### INSTRUCTIONS TO FOLLOW
Each entry below should be reproduced character for character.

### INFORMATION
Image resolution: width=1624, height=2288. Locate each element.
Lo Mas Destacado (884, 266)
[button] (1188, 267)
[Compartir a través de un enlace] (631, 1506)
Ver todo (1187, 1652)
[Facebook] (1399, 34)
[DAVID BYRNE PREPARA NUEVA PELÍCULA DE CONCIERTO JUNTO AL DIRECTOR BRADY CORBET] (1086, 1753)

### RESULT
Image resolution: width=1624, height=2288. Locate each element.
Lo Mas Destacado (884, 266)
[button] (1188, 267)
[Compartir a través de un enlace] (631, 1506)
Ver todo (1187, 1652)
[Facebook] (1399, 34)
[DAVID BYRNE PREPARA NUEVA PELÍCULA DE CONCIERTO JUNTO AL DIRECTOR BRADY CORBET] (1086, 1753)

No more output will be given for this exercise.